Give back all of the records, exactly and completely.
DATA FOR THIS EXERCISE Block Start
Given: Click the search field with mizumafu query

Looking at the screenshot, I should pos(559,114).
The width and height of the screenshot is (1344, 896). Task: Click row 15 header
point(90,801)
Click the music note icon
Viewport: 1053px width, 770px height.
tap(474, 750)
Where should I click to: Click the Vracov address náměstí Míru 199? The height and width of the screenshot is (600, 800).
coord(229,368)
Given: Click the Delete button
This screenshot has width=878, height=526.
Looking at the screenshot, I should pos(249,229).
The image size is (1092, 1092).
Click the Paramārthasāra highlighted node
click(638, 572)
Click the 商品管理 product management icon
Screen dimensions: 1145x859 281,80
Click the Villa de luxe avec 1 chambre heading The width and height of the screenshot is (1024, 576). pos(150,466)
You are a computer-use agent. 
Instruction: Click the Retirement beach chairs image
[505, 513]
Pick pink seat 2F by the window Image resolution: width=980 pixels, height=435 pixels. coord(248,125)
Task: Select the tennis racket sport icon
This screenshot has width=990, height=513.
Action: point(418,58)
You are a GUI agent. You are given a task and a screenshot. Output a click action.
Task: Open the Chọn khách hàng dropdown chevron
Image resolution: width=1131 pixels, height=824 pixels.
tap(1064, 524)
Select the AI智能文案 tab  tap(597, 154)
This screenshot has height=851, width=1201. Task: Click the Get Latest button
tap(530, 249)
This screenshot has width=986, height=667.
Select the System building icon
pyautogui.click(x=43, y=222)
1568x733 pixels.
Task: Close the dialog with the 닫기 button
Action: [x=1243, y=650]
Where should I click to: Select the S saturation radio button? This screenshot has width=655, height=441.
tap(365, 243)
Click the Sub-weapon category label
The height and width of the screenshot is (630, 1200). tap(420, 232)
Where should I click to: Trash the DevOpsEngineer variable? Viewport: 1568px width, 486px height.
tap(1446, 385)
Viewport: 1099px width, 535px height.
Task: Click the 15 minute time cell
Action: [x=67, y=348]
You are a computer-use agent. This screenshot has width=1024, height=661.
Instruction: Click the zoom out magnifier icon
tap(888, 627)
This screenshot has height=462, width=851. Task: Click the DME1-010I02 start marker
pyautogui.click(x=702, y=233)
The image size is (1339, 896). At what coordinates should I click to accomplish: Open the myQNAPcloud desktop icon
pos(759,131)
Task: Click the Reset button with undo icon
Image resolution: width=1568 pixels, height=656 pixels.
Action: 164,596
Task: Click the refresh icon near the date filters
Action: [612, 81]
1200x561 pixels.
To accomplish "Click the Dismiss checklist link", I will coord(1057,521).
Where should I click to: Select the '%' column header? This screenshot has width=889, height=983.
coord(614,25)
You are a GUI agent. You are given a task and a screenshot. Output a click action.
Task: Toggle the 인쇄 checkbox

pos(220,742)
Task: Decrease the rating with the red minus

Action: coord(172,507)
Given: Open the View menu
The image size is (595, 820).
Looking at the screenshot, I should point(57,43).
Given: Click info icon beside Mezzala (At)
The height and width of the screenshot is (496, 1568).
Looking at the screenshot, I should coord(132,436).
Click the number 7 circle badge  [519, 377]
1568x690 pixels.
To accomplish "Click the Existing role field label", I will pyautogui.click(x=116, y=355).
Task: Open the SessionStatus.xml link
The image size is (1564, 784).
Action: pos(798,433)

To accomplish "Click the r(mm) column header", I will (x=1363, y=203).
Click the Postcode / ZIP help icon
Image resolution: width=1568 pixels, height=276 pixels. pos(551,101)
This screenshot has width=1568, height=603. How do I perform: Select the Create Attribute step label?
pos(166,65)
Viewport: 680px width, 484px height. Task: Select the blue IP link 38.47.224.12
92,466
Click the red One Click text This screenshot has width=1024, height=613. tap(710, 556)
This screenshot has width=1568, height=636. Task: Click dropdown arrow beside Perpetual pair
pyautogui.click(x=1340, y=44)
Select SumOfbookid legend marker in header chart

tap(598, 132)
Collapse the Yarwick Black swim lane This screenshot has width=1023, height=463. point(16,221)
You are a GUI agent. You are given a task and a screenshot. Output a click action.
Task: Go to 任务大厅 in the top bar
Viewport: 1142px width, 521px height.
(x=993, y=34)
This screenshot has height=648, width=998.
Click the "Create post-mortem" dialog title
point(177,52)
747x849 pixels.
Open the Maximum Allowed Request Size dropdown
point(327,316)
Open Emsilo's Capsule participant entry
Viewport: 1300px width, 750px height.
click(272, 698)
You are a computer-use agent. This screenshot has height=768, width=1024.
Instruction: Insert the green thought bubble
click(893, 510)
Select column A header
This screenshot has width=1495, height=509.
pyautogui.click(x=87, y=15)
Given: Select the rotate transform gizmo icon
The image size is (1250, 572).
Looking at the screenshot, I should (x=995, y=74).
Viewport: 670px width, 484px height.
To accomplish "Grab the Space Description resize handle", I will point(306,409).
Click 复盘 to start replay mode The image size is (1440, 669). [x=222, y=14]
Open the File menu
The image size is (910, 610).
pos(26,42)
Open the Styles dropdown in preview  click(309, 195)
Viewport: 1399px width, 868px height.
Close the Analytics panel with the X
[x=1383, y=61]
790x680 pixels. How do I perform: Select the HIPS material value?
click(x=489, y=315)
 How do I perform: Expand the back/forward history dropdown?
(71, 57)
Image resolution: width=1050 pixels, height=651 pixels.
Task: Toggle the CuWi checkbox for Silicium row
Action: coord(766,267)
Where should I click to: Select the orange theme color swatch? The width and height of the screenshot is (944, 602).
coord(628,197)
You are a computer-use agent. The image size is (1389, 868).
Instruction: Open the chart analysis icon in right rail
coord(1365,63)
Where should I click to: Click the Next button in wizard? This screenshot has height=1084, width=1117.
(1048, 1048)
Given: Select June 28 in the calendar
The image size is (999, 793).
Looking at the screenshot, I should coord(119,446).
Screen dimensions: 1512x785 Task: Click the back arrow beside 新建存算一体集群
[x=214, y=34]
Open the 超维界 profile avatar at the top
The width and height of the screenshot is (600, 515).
DATA FOR THIS EXERCISE Block End
• **YOUR RESPONSE**:
Given: Click the search field with mizumafu query

Looking at the screenshot, I should pos(559,114).
The width and height of the screenshot is (1344, 896). Task: Click row 15 header
point(90,801)
Click the music note icon
Viewport: 1053px width, 770px height.
tap(474, 750)
Where should I click to: Click the Vracov address náměstí Míru 199? The height and width of the screenshot is (600, 800).
coord(229,368)
Given: Click the Delete button
This screenshot has width=878, height=526.
Looking at the screenshot, I should pos(249,229).
The image size is (1092, 1092).
Click the Paramārthasāra highlighted node
click(638, 572)
Click the 商品管理 product management icon
Screen dimensions: 1145x859 281,80
Click the Villa de luxe avec 1 chambre heading The width and height of the screenshot is (1024, 576). pos(150,466)
You are a computer-use agent. 
Instruction: Click the Retirement beach chairs image
[505, 513]
Pick pink seat 2F by the window Image resolution: width=980 pixels, height=435 pixels. coord(248,125)
Task: Select the tennis racket sport icon
This screenshot has width=990, height=513.
Action: point(418,58)
You are a GUI agent. You are given a task and a screenshot. Output a click action.
Task: Open the Chọn khách hàng dropdown chevron
Image resolution: width=1131 pixels, height=824 pixels.
tap(1064, 524)
Select the AI智能文案 tab  tap(597, 154)
This screenshot has height=851, width=1201. Task: Click the Get Latest button
tap(530, 249)
This screenshot has width=986, height=667.
Select the System building icon
pyautogui.click(x=43, y=222)
1568x733 pixels.
Task: Close the dialog with the 닫기 button
Action: [x=1243, y=650]
Where should I click to: Select the S saturation radio button? This screenshot has width=655, height=441.
tap(365, 243)
Click the Sub-weapon category label
The height and width of the screenshot is (630, 1200). tap(420, 232)
Where should I click to: Trash the DevOpsEngineer variable? Viewport: 1568px width, 486px height.
tap(1446, 385)
Viewport: 1099px width, 535px height.
Task: Click the 15 minute time cell
Action: [x=67, y=348]
You are a computer-use agent. This screenshot has width=1024, height=661.
Instruction: Click the zoom out magnifier icon
tap(888, 627)
This screenshot has height=462, width=851. Task: Click the DME1-010I02 start marker
pyautogui.click(x=702, y=233)
The image size is (1339, 896). At what coordinates should I click to accomplish: Open the myQNAPcloud desktop icon
pos(759,131)
Task: Click the Reset button with undo icon
Image resolution: width=1568 pixels, height=656 pixels.
Action: 164,596
Task: Click the refresh icon near the date filters
Action: [612, 81]
1200x561 pixels.
To accomplish "Click the Dismiss checklist link", I will coord(1057,521).
Where should I click to: Select the '%' column header? This screenshot has width=889, height=983.
coord(614,25)
You are a GUI agent. You are given a task and a screenshot. Output a click action.
Task: Toggle the 인쇄 checkbox

pos(220,742)
Task: Decrease the rating with the red minus

Action: coord(172,507)
Given: Open the View menu
The image size is (595, 820).
Looking at the screenshot, I should point(57,43).
Given: Click info icon beside Mezzala (At)
The height and width of the screenshot is (496, 1568).
Looking at the screenshot, I should coord(132,436).
Click the number 7 circle badge  [519, 377]
1568x690 pixels.
To accomplish "Click the Existing role field label", I will pyautogui.click(x=116, y=355).
Task: Open the SessionStatus.xml link
The image size is (1564, 784).
Action: pos(798,433)

To accomplish "Click the r(mm) column header", I will (x=1363, y=203).
Click the Postcode / ZIP help icon
Image resolution: width=1568 pixels, height=276 pixels. pos(551,101)
This screenshot has width=1568, height=603. How do I perform: Select the Create Attribute step label?
pos(166,65)
Viewport: 680px width, 484px height. Task: Select the blue IP link 38.47.224.12
92,466
Click the red One Click text This screenshot has width=1024, height=613. tap(710, 556)
This screenshot has width=1568, height=636. Task: Click dropdown arrow beside Perpetual pair
pyautogui.click(x=1340, y=44)
Select SumOfbookid legend marker in header chart

tap(598, 132)
Collapse the Yarwick Black swim lane This screenshot has width=1023, height=463. point(16,221)
You are a GUI agent. You are given a task and a screenshot. Output a click action.
Task: Go to 任务大厅 in the top bar
Viewport: 1142px width, 521px height.
(x=993, y=34)
This screenshot has height=648, width=998.
Click the "Create post-mortem" dialog title
point(177,52)
747x849 pixels.
Open the Maximum Allowed Request Size dropdown
point(327,316)
Open Emsilo's Capsule participant entry
Viewport: 1300px width, 750px height.
click(272, 698)
You are a computer-use agent. This screenshot has height=768, width=1024.
Instruction: Insert the green thought bubble
click(893, 510)
Select column A header
This screenshot has width=1495, height=509.
pyautogui.click(x=87, y=15)
Given: Select the rotate transform gizmo icon
The image size is (1250, 572).
Looking at the screenshot, I should (x=995, y=74).
Viewport: 670px width, 484px height.
To accomplish "Grab the Space Description resize handle", I will point(306,409).
Click 复盘 to start replay mode The image size is (1440, 669). [x=222, y=14]
Open the File menu
The image size is (910, 610).
pos(26,42)
Open the Styles dropdown in preview  click(309, 195)
Viewport: 1399px width, 868px height.
Close the Analytics panel with the X
[x=1383, y=61]
790x680 pixels. How do I perform: Select the HIPS material value?
click(x=489, y=315)
 How do I perform: Expand the back/forward history dropdown?
(71, 57)
Image resolution: width=1050 pixels, height=651 pixels.
Task: Toggle the CuWi checkbox for Silicium row
Action: coord(766,267)
Where should I click to: Select the orange theme color swatch? The width and height of the screenshot is (944, 602).
coord(628,197)
You are a computer-use agent. The image size is (1389, 868).
Instruction: Open the chart analysis icon in right rail
coord(1365,63)
Where should I click to: Click the Next button in wizard? This screenshot has height=1084, width=1117.
(1048, 1048)
Given: Select June 28 in the calendar
The image size is (999, 793).
Looking at the screenshot, I should coord(119,446).
Screen dimensions: 1512x785 Task: Click the back arrow beside 新建存算一体集群
[x=214, y=34]
Open the 超维界 profile avatar at the top
The width and height of the screenshot is (600, 515).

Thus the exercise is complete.